Copy out these records again, substituting "interface agent" for every "GUI agent" and leaving everything else unchanged.

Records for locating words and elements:
- - -
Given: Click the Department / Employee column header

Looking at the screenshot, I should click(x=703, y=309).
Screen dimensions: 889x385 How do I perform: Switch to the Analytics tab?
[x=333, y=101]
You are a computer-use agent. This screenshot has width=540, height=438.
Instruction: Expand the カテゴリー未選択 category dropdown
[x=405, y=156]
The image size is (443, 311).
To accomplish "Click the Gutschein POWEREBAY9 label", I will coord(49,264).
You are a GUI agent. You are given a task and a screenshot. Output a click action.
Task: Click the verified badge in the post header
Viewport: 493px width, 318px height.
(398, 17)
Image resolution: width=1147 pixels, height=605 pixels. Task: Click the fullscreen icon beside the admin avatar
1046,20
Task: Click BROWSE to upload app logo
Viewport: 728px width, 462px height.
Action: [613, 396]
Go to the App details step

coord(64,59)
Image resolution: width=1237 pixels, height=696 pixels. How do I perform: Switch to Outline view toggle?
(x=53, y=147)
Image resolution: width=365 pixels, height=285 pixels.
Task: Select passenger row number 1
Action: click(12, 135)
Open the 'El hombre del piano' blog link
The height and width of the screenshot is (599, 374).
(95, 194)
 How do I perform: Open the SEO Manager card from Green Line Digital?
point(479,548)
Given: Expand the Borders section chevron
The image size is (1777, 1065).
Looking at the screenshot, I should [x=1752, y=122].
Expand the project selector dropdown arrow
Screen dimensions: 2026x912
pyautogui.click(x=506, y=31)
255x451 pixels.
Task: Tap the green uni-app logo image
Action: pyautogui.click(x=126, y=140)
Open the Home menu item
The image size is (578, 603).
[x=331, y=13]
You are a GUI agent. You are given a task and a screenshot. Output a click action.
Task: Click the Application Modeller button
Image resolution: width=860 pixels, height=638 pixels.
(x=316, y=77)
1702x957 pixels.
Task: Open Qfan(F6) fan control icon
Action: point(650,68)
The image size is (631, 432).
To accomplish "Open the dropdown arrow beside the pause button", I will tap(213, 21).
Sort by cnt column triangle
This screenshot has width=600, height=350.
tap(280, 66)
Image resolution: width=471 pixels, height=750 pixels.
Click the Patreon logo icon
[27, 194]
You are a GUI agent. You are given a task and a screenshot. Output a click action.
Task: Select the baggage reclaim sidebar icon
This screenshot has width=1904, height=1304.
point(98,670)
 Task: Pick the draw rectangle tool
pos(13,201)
- - -
* **RESULT**:
Given: Click the Department / Employee column header

Looking at the screenshot, I should click(x=703, y=309).
Screen dimensions: 889x385 How do I perform: Switch to the Analytics tab?
[x=333, y=101]
You are a computer-use agent. This screenshot has width=540, height=438.
Instruction: Expand the カテゴリー未選択 category dropdown
[x=405, y=156]
The image size is (443, 311).
To accomplish "Click the Gutschein POWEREBAY9 label", I will coord(49,264).
You are a interface agent. You are given a task and a screenshot. Output a click action.
Task: Click the verified badge in the post header
Viewport: 493px width, 318px height.
(398, 17)
Image resolution: width=1147 pixels, height=605 pixels. Task: Click the fullscreen icon beside the admin avatar
1046,20
Task: Click BROWSE to upload app logo
Viewport: 728px width, 462px height.
Action: [613, 396]
Go to the App details step

coord(64,59)
Image resolution: width=1237 pixels, height=696 pixels. How do I perform: Switch to Outline view toggle?
(x=53, y=147)
Image resolution: width=365 pixels, height=285 pixels.
Task: Select passenger row number 1
Action: click(12, 135)
Open the 'El hombre del piano' blog link
The height and width of the screenshot is (599, 374).
(95, 194)
 How do I perform: Open the SEO Manager card from Green Line Digital?
point(479,548)
Given: Expand the Borders section chevron
The image size is (1777, 1065).
Looking at the screenshot, I should [x=1752, y=122].
Expand the project selector dropdown arrow
Screen dimensions: 2026x912
pyautogui.click(x=506, y=31)
255x451 pixels.
Task: Tap the green uni-app logo image
Action: pyautogui.click(x=126, y=140)
Open the Home menu item
The image size is (578, 603).
[x=331, y=13]
You are a interface agent. You are given a task and a screenshot. Output a click action.
Task: Click the Application Modeller button
Image resolution: width=860 pixels, height=638 pixels.
(x=316, y=77)
1702x957 pixels.
Task: Open Qfan(F6) fan control icon
Action: point(650,68)
The image size is (631, 432).
To accomplish "Open the dropdown arrow beside the pause button", I will tap(213, 21).
Sort by cnt column triangle
This screenshot has width=600, height=350.
tap(280, 66)
Image resolution: width=471 pixels, height=750 pixels.
Click the Patreon logo icon
[27, 194]
You are a interface agent. You are given a task and a screenshot. Output a click action.
Task: Select the baggage reclaim sidebar icon
This screenshot has width=1904, height=1304.
point(98,670)
 Task: Pick the draw rectangle tool
pos(13,201)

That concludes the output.